Sylas apenas reaccionó a esto. —No eres muy buena para escuchar, ¿verdad? No estoy interesado en ti.
Hubo un destello de algo en los ojos de la Duquesa, pero sus siguientes palabras parecían solo confirmar que Sylas tenía razón. Ella no era muy buena para escuchar.
—Tal vez si logras tener éxito esta vez, te volverás lo suficientemente poderoso como para ser mi hombre. Pero no tengo intención de permitir que alguien tan débil me lleve a la cama, no importa cuánta potencial tengas. Estaría tan seca que sería incómodo para los dos.
Sylas continuó mirándola. ¿Qué era lo que tenía él con las mujeres que no eran las mejores para escuchar?
—¿Estás bajo la impresión de que no podría tomar lo que quiero?
La Duquesa hizo una mueca de desprecio, quitándose la capucha y mostrando ese rostro encantador como si lo provocara.
—¿Crees que tu Linaje de Íncubo es algo frente a un Sanguara? En el momento en que sienta que la sangre fluye hacia un lugar donde no debería, lo invertiría del revés.

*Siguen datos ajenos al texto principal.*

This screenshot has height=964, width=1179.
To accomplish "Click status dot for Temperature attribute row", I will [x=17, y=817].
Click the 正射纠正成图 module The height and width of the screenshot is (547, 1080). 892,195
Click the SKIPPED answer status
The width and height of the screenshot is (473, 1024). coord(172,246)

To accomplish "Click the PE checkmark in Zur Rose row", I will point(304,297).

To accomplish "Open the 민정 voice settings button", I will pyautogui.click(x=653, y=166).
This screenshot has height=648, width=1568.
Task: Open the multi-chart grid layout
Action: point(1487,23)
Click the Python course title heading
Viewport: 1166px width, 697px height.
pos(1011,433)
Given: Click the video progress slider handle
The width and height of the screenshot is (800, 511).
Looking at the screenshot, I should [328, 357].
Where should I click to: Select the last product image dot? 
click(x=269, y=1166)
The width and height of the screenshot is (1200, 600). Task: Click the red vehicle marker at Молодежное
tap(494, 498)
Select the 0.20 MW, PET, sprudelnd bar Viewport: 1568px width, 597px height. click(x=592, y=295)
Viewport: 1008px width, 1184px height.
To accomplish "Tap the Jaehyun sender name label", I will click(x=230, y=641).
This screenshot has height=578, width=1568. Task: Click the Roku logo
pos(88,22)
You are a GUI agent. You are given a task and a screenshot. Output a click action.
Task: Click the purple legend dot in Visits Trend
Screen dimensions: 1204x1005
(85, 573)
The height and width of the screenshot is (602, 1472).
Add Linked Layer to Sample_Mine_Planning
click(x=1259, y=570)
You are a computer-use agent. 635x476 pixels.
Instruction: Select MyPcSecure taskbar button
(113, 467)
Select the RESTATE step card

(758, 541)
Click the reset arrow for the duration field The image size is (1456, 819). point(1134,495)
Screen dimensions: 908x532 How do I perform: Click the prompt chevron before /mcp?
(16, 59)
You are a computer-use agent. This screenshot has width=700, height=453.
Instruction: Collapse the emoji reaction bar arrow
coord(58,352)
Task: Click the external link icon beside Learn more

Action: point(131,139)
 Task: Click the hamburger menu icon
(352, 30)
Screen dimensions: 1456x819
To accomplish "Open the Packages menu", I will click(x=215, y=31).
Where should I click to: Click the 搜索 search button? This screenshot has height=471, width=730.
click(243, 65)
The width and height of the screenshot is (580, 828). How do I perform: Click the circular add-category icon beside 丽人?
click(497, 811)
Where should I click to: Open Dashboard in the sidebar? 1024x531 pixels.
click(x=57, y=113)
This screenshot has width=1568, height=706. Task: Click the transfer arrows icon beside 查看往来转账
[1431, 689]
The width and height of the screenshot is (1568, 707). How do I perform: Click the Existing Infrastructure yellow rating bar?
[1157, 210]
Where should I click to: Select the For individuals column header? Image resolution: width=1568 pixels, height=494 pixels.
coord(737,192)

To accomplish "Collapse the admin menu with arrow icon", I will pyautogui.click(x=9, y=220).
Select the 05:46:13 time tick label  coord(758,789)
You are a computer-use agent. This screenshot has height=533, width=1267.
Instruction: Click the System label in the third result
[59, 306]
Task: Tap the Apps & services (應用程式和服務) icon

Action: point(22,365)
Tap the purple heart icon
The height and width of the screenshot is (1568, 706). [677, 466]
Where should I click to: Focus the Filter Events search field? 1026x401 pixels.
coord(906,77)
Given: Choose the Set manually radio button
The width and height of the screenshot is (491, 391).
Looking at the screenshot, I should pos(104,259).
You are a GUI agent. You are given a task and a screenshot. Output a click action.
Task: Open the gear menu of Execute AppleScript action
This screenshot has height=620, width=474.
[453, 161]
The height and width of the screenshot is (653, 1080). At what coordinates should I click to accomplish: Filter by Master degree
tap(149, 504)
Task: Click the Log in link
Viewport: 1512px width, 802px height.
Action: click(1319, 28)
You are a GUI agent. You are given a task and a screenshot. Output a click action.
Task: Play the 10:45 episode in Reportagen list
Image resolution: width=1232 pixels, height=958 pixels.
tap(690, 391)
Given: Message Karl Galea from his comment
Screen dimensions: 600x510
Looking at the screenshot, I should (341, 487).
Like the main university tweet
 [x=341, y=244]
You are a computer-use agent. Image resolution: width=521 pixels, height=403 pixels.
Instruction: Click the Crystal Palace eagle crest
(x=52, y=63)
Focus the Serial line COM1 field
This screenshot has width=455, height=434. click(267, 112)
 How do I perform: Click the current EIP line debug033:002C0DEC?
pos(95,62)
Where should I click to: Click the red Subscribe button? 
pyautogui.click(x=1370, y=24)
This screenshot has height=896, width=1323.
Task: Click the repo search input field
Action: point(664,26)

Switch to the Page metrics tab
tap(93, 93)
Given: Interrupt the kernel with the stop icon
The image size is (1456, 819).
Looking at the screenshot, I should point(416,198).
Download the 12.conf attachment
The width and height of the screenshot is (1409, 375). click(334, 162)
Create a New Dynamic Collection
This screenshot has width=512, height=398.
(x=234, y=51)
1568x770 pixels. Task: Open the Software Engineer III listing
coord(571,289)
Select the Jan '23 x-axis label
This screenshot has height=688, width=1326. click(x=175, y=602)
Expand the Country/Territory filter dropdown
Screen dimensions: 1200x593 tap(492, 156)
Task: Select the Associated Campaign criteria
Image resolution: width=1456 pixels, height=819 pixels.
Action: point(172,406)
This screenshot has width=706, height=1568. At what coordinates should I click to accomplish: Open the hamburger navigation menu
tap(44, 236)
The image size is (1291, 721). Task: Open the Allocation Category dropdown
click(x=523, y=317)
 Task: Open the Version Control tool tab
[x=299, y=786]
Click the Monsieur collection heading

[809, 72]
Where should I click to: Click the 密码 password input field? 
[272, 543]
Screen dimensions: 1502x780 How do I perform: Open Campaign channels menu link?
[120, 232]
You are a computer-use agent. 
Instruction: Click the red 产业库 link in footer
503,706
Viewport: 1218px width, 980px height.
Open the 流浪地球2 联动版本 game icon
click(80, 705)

—Mi sangre fluyendo hacia lugares donde no debería no es la sangre por la que deberías preocuparte —respondió Sylas tranquilamente.
La Duquesa no sabía qué decir por un momento. Nunca había charlado así con nadie antes. Nadie se atrevía a hablarle de esta manera en primer lugar.
Solo hay cinco Sanguara en este mundo, atrapados en un bucle perpetuo. Honestamente, su sentido del tiempo, el futuro e incluso el pasado se siente tan distorsionado que es difícil decir cuánto tiempo han estado aquí o si sus vidas realmente siguen una progresión normal en absoluto.
Puede que muy bien haya ocho otras versiones de ellos mismos, atrapadas en bucles similares, experimentando cosas similares.
La Duquesa no pudo evitar preguntarse si esas otras versiones de ella también se enamorarían de Sylas.
El pensamiento la hizo salir de la realidad. ¿Qué quería decir con enamorarse de él? ¿Cómo podría enamorarse de un nivel F? Él aún no había terminado de demostrarse
—¿Qué estás haciendo?
Mientras estaba perdida en sus pensamientos, la Duquesa ni siquiera se dio cuenta de que Sylas ya había aparecido frente a ella, encima de ella, proyectando una sombra larga que la hizo sentirse tan pequeña… pero no era de una manera insegura.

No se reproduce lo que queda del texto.